### PAGE

Jim Fehlinger, <email@example.com>, writes:
> And for an analysis that claims that any tightly-designed,
> do-it-right approach to networked hypertext was doomed to failure,
> and that all the things that are bad about the Web as we know and
> love it (such as unidirectional links) were actually **necessary**
> to its success, see:
This is a good article, and the other thing to keep in mind is that at the
time of its creation, the Web was just another hypertext system. It was
not the first implementation of hypertext, nor the best. It existed in
a competitive environment where there were many hypertext systems for
sale and in use. Most of these however were closed, commercial systems
which worked better at small scales.
The web grew slowly at first, as well. We tend to forget how slow
exponential growth is. Doubling every year is amazing when you go
from 500 million users to 1 billion. It's not so impressive when you
go from 50 users to 100 after a whole year. Berners-Lee for a long
time kept a pointer to every single web page in the world at his site.

######
### SUPPLIED RECORDS

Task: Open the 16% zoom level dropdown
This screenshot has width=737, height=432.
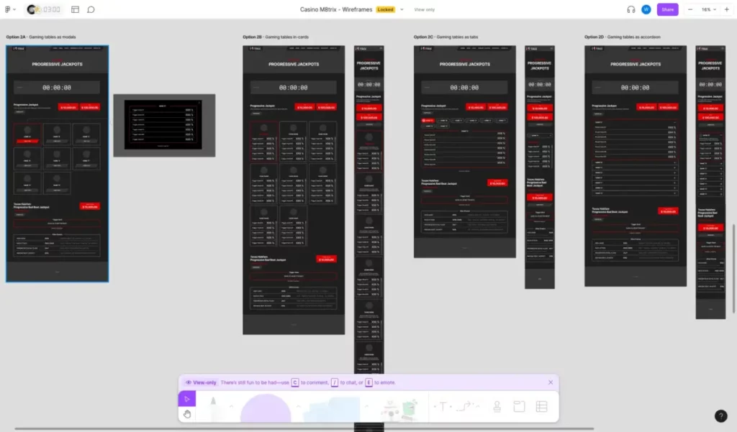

######
### SUPPLIED RECORDS

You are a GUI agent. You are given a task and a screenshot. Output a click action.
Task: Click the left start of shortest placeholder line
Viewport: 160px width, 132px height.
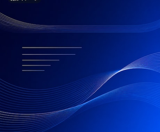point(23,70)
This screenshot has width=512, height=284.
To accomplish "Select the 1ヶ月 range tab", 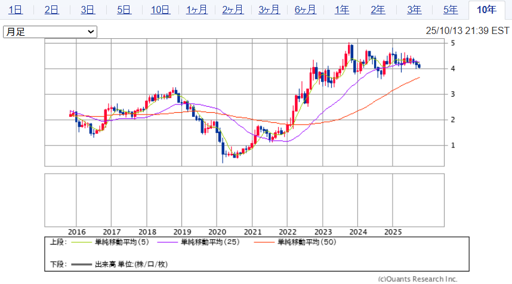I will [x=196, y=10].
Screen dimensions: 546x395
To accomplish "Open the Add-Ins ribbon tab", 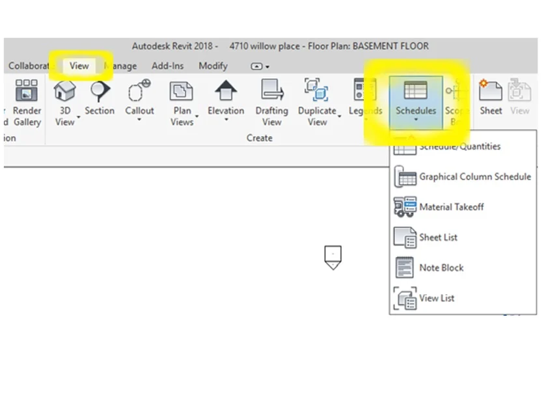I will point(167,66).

######
### SUPPLIED RECORDS

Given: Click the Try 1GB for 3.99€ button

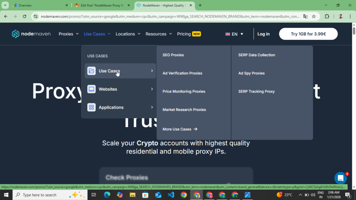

######

→ **SET TASKS**:
[1] Output the passage of the post about the early Web starting with "The web grew" and going on through "at his site.".
[2] Answer these questions from the post about the early Web:
(a) What kinds of systems were most of the Web's hypertext competitors?
(b) What did Berners-Lee keep at his site for a long time?
[3] Take the post about the early Web further from the point where it stops.
The rows are separate material and are not part of the post about the early Web.

→ **SET OF ANSWERS**:
[1]
The web grew slowly at first, as well. We tend to forget how slow
exponential growth is. Doubling every year is amazing when you go
from 500 million users to 1 billion. It's not so impressive when you
go from 50 users to 100 after a whole year. Berners-Lee for a long
time kept a pointer to every single web page in the world at his site.

[2]
(a) Most of them were closed, commercial systems that worked better at small scales.
(b) He kept a pointer to every single web page in the world.

[3]
It was several years before he had to give that up.
Now Berners-Lee is pushing XML as a replacement for HTML (that is,
XHTML as the XML version of HTML). Along with this will come other XML
based extensions which will provide for at least the mechanism to have
bidirectional links, labeled links, and some of the other features which
critics have called for. It remains to be seen whether these extensions
will catch on.
Ultimately it's a matter of what the market wants. The web suited
people's requirements better than the more ambitious systems, because
it was easy to implement and use.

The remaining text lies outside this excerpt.